Labor constraints eased over the course of 2023, according to the report. But the cost of capital continued to challenge platform companies, or firms bought by PE groups that they plan to grow with more acquisitions.
“Numerous scaled, long-in-the-tooth platforms, including in some of the most acquisitive PPM [physician practice management] categories such as orthopedics and vision, are languishing under significant debt burdens, making few acquisitions—and only small ones,” Pitchbook wrote.
The healthcare sector also faced liquidity issues last year, making up a disproportionate share of leveraged loan defaults. Other reports have pointed to a spike in healthcare bankruptcies in 2023, including high profile filings by staffing firms Envision Healthcare and American Physician Partners.
Large deals were hard to finance last year, and liquidity challenges brought platform deals to a seven-year low, according to Pitchbook.
The key to unlocking larger platform deals is an interest rate cut, which could happen in the back half of the year, the report said. But increased antitrust enforcement could also have an impact on healthcare dealmaking.
Regulators and lawmakers have scrutinized PE’s role in healthcare, arguing the firms worsen safety and quality at their facilities or drive up costs.
The Federal Trade Commission and the Department of Justice also finalized stricter merger guidelines late last year that could slow down merger and acquisition activity in the healthcare sector. The guidelines could help regulators challenge PE roll-ups, where firms buy up and merge smaller companies into a larger business.
Though the Biden’s administration’s antitrust moves are “unprecedented,” the risk to PE dealmaking is also easy to inflate, Pitchbook said. But a number of headlines about increased scrutiny could make investors wary.

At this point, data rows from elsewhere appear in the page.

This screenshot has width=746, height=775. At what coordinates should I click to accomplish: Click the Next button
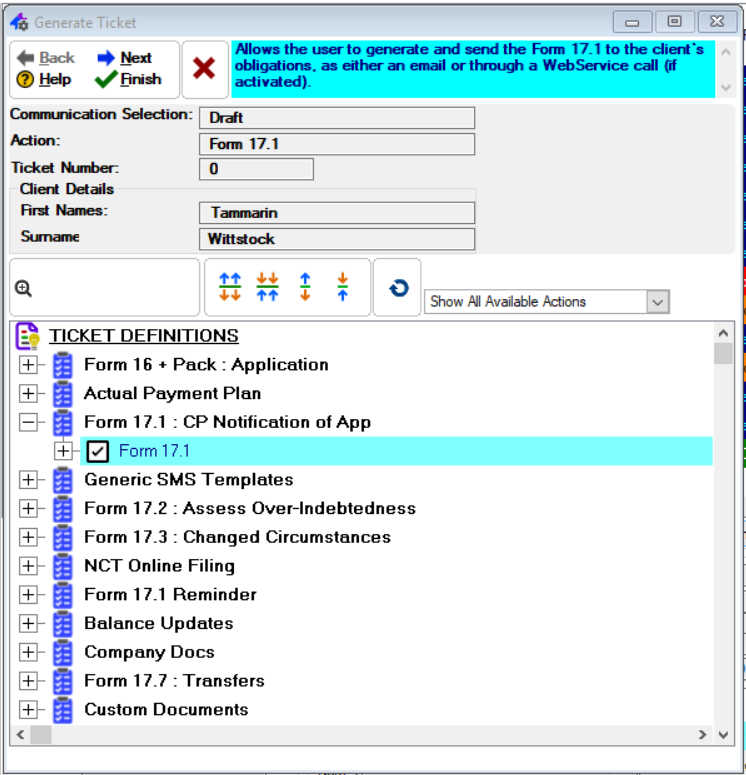click(x=125, y=58)
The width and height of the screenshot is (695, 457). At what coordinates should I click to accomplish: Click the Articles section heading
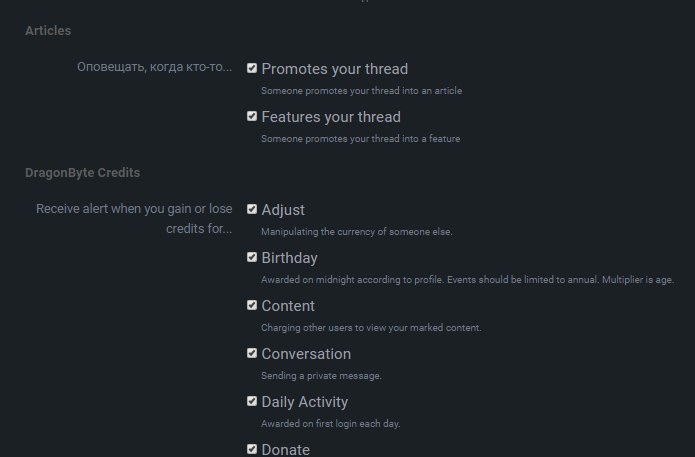(48, 31)
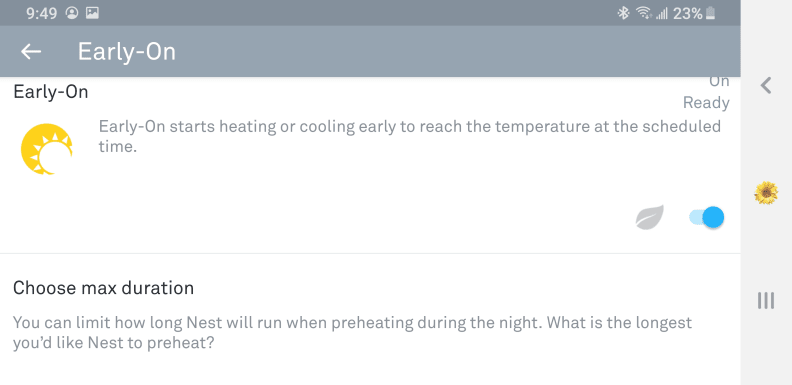Tap the side navigation back chevron
The height and width of the screenshot is (385, 792).
(766, 85)
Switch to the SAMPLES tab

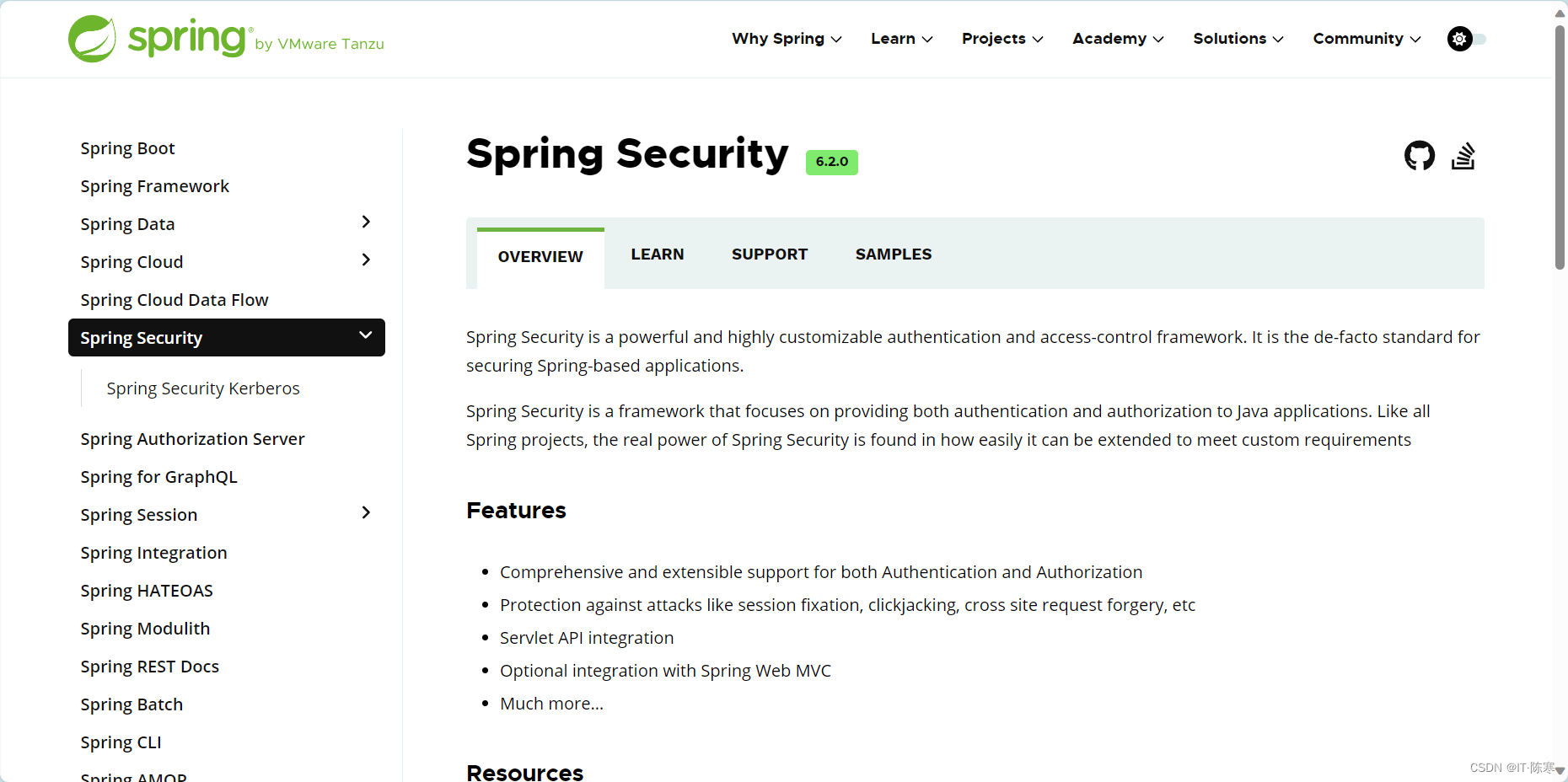click(x=893, y=254)
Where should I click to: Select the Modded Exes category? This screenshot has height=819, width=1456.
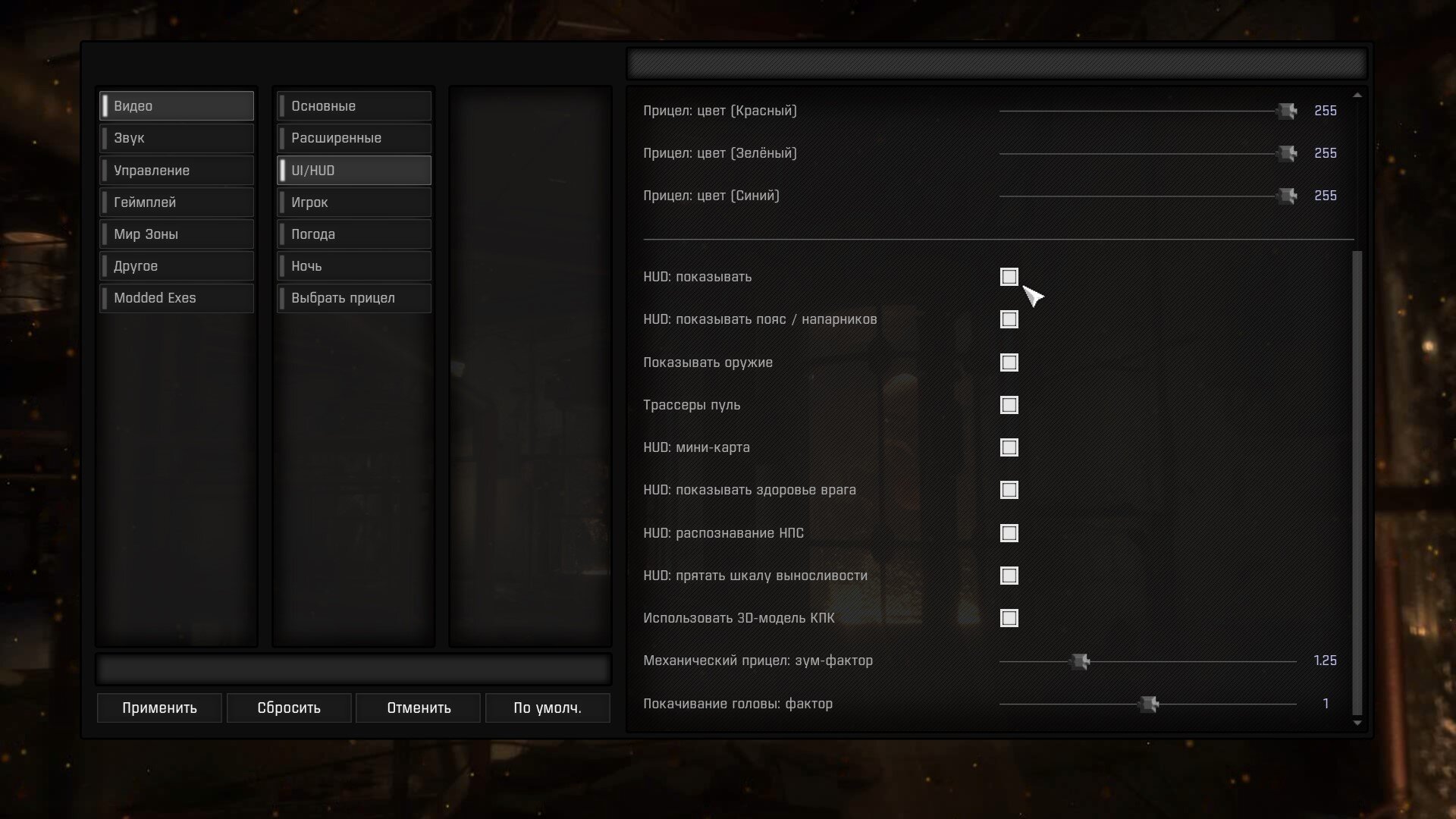[x=177, y=298]
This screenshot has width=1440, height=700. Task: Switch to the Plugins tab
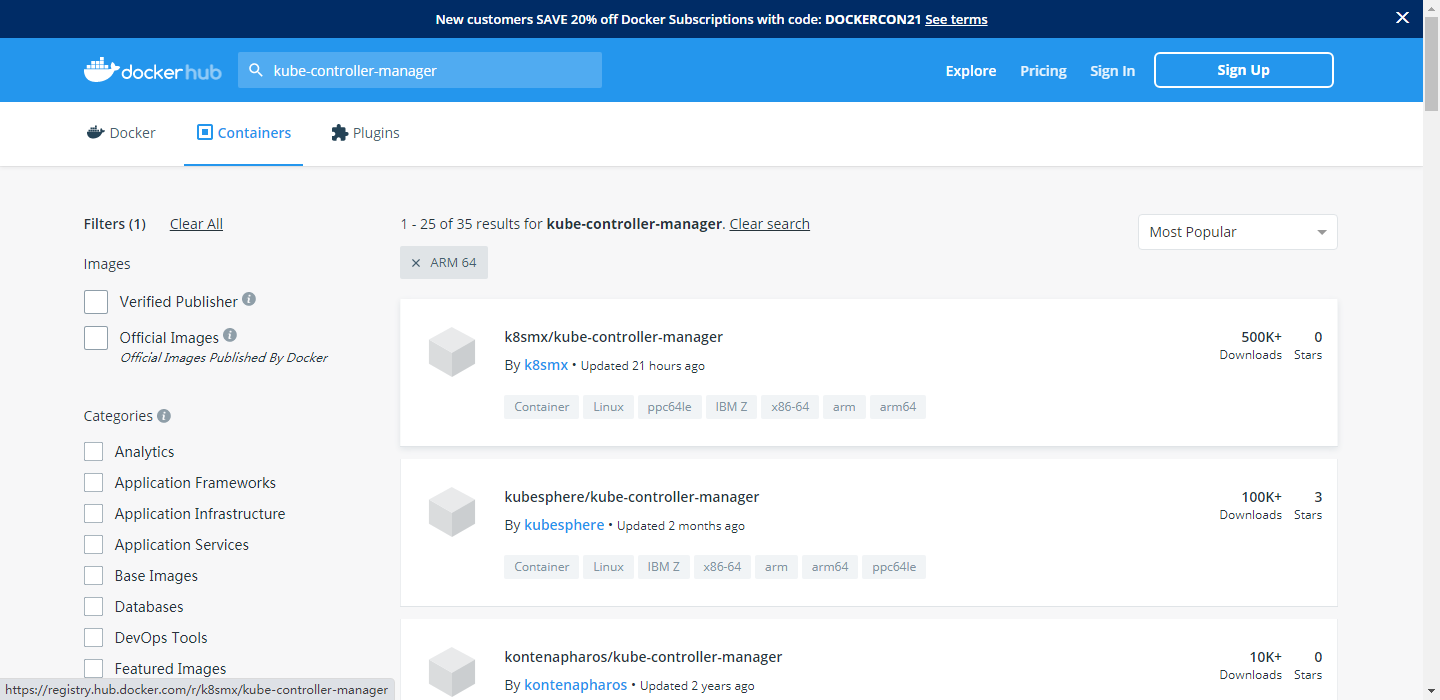[365, 132]
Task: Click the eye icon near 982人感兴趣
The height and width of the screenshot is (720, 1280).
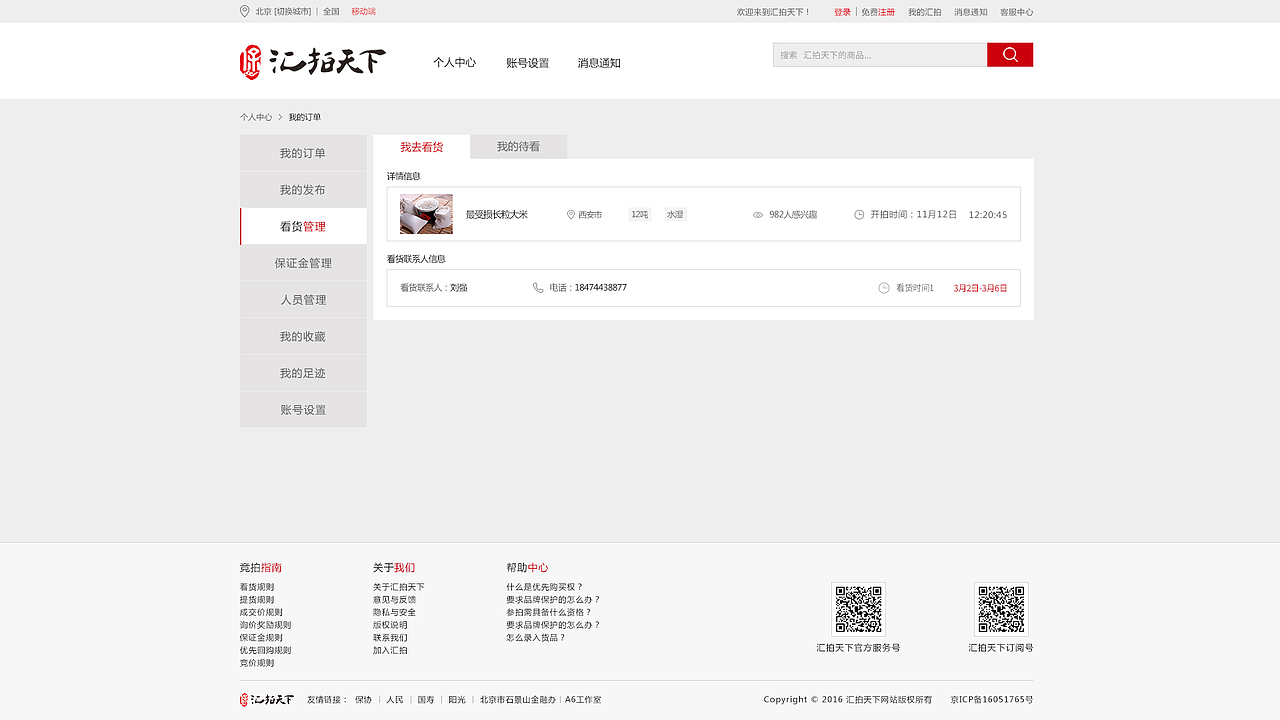Action: [x=759, y=214]
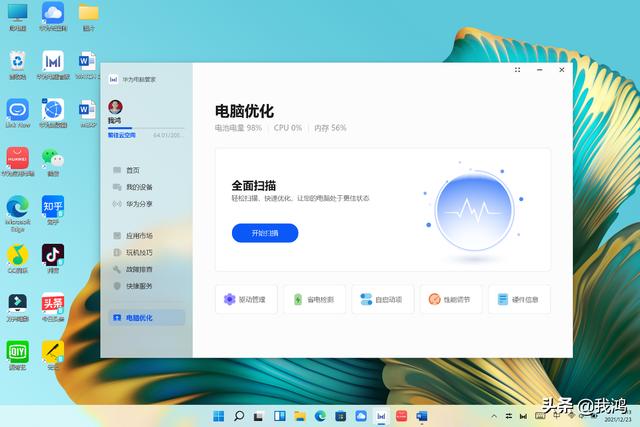This screenshot has width=640, height=427.
Task: Open 自启动项 startup items tile
Action: pos(382,299)
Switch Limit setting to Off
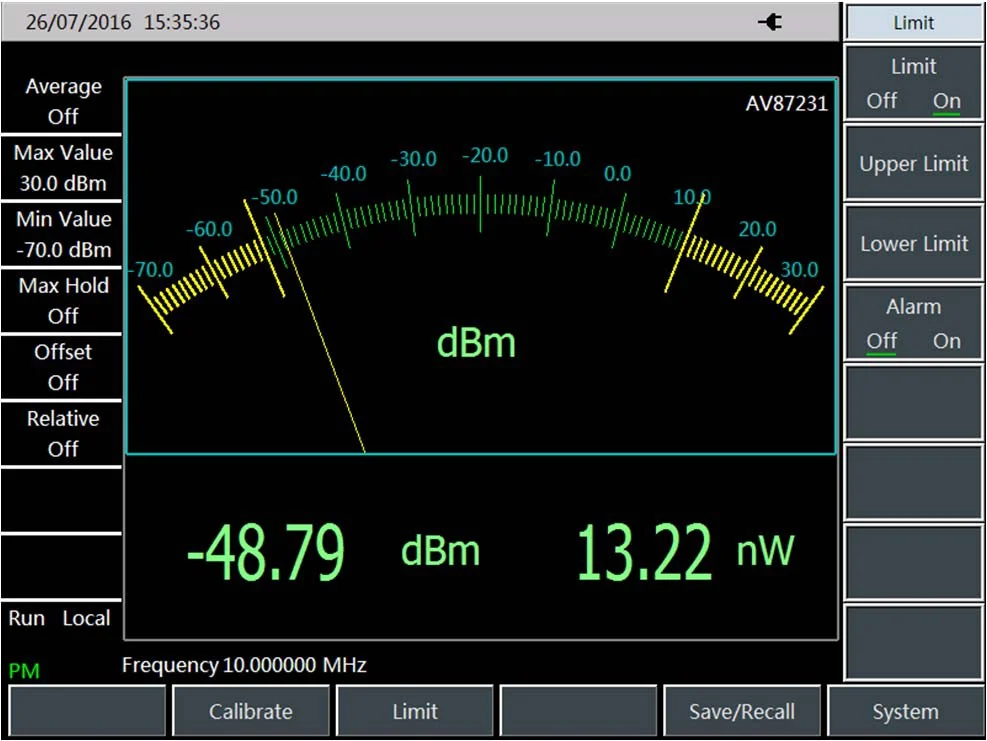The width and height of the screenshot is (987, 741). pos(881,101)
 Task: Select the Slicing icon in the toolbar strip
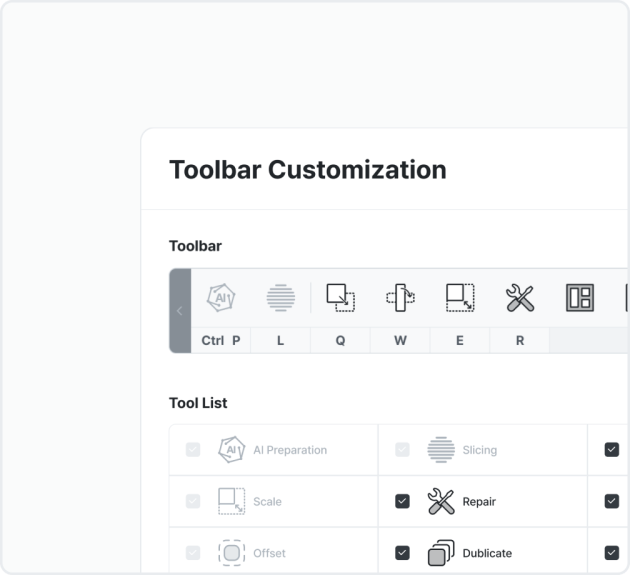[x=281, y=298]
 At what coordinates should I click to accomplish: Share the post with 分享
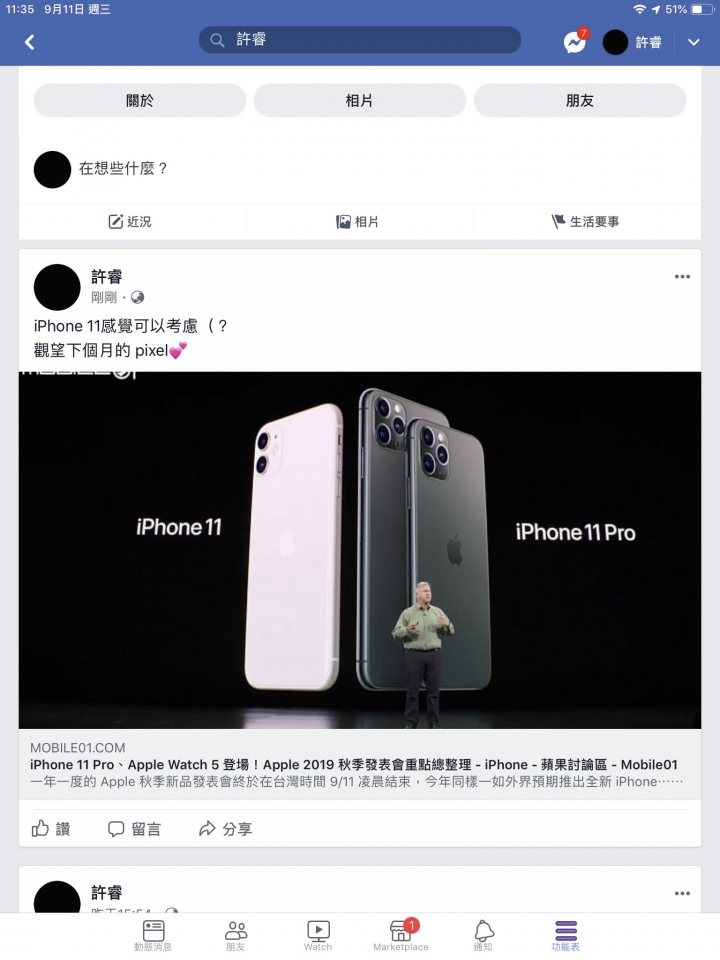point(225,828)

“While the interest-rate environment remains the most important driver of the pace of dealmaking, we also believe sponsors will be somewhat more cautious in 2024 about entering any provider categories that primarily serve vulnerable populations, including home-based care, post-acute care, high-acuity behavioral health, intellectual & developmental disabilities (IDD) care, and autism treatment,” the report said.